Book: On the Road Author: Jack Kerouac Published: First published 1957
|Summary (From Penguin Books):
Jack Kerouac’s On the Road rocked the establishment with its seminal, stream-of-consciousness portrayal of 1950’s underground America. Amidst a whirlwind of sex, drugs and jazz, writer Sal Paradise and his hero ‘the holy con-man with the shining mind’, Dean Moriarty traverse the country in search of life and experience. Wild and exuberant, this life-changing novel defined the Beat generation and inspired countless others.
To be totally honest, I really struggled to get through this book. I felt like the characters didn’t even know what they were doing half the time, so how the hell was I supposed to understand them. I was genuinely exhausted by the time I finished. That being said, I fully appreciate why this story is considered such a classic.
On the Road is a fictionalised account of Jack Kerouac’s actual adventure through the United States during the ’50s, and it captures perfectly the dissociation from society that was felt by the ‘Beat Generation’, which in turn influenced the powerful cultural and sexual revolutions of the 60s. This feeling of disillusionment with the expectations of society is one that is still very much present in today’s world, and one that I can personally relate to especially well right now. The style of Kerouac’s writing too, deviates from the traditional. He called the technique ‘ spontaneous prose’, and it essentially consists of a non-linear mess of thoughts being dumped onto the page. While this can make some parts of the story difficult to understand, it makes for a more relatable account of life on the road, and the experience of the “broken-down heroes of the Western night”.
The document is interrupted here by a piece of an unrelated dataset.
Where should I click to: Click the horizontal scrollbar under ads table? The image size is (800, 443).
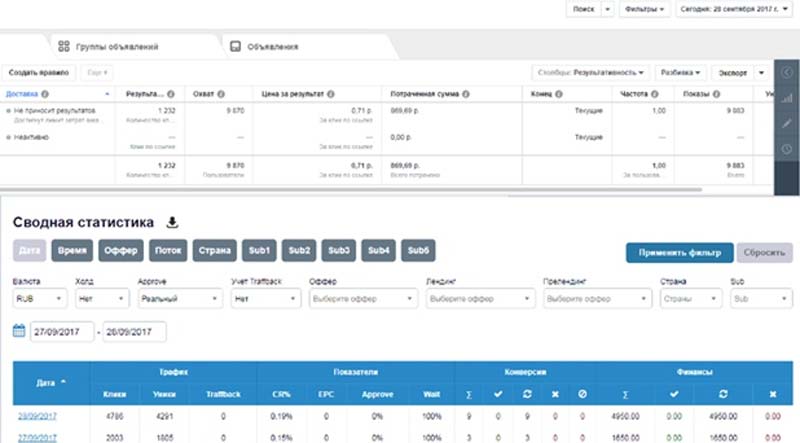351,189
While I dig Sal’s friends and their adventures, and have a special fondness for the holy con-man himself, Dean Moriarty; my favourite parts of the story are the times when Sal is by himself on the great, wide open road. His quiet contemplation of life is that of a true intellectual, and I love that he struggles with his loneliness, often in spite of being surrounded by other people. I do feel though that he clings to Dean quite desperately, despite Dean abandoning both Sal and his various wives on multiple occasions throughout the story. I think that’s a huge part of what makes this story worth the effort of getting through it. Despite Dean’s abundance of flaws, and how much he annoys and confuses the other characters, he draws people in so deeply that they can never stay away, and in fact Sal refers at one point to the female characters looking at Dean “they way a mother looks at the dearest and most errant child” even as they berate him for his out of control behaviour.
On the Road truly encapsulates the feelings of youth in revolt, and its story will continue to ensnare readers with its relatable characters and refreshing writing style. Although it can be hard to read at times, it is a true classic, and I cannot recommend it highly enough.